Stored data entries:
—————
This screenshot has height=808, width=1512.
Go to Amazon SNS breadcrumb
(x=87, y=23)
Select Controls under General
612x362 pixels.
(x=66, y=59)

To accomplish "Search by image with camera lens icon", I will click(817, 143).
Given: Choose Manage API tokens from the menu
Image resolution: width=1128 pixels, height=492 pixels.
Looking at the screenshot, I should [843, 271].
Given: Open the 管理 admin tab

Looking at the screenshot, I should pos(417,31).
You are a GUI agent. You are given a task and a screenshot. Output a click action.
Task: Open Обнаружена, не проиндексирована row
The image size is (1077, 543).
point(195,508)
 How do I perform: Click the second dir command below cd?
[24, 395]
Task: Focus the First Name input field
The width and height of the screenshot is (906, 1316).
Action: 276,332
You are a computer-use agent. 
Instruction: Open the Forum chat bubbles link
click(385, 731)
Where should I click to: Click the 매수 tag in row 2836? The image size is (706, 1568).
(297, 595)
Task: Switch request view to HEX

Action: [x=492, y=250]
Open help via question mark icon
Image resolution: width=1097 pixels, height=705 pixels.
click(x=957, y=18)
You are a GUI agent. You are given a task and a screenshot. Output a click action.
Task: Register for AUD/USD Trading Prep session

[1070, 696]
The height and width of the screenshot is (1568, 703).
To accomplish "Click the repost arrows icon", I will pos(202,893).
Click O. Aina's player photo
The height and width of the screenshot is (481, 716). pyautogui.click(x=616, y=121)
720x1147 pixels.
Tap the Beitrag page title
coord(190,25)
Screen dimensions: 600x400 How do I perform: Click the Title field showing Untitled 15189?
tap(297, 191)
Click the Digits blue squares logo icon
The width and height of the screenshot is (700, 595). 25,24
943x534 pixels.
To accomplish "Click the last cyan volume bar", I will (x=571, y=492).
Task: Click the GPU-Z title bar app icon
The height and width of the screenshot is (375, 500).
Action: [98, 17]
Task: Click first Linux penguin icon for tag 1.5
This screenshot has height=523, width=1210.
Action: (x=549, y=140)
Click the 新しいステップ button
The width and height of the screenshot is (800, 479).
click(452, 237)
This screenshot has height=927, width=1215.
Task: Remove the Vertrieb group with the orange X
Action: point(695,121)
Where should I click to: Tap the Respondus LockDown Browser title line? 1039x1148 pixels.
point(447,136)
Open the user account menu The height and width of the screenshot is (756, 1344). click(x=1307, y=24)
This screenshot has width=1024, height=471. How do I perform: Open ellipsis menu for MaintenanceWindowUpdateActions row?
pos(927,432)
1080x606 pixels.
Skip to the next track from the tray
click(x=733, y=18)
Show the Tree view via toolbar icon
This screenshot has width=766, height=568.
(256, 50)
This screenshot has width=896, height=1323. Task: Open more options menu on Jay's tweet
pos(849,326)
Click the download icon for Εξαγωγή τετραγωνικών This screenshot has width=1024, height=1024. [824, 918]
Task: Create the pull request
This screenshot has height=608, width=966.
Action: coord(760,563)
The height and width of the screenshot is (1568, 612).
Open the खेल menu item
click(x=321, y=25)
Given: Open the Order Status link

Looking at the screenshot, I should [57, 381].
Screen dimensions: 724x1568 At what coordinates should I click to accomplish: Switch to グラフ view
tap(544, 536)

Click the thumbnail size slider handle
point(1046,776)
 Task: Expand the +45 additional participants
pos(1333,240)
—————
## How to complete this task
Look through the entries above for the word "will". Copy every line where it shows up.

## Answer space
To accomplish "Search by image with camera lens icon", I will click(817, 143).
To accomplish "Click the repost arrows icon", I will pos(202,893).
To accomplish "Click the last cyan volume bar", I will (x=571, y=492).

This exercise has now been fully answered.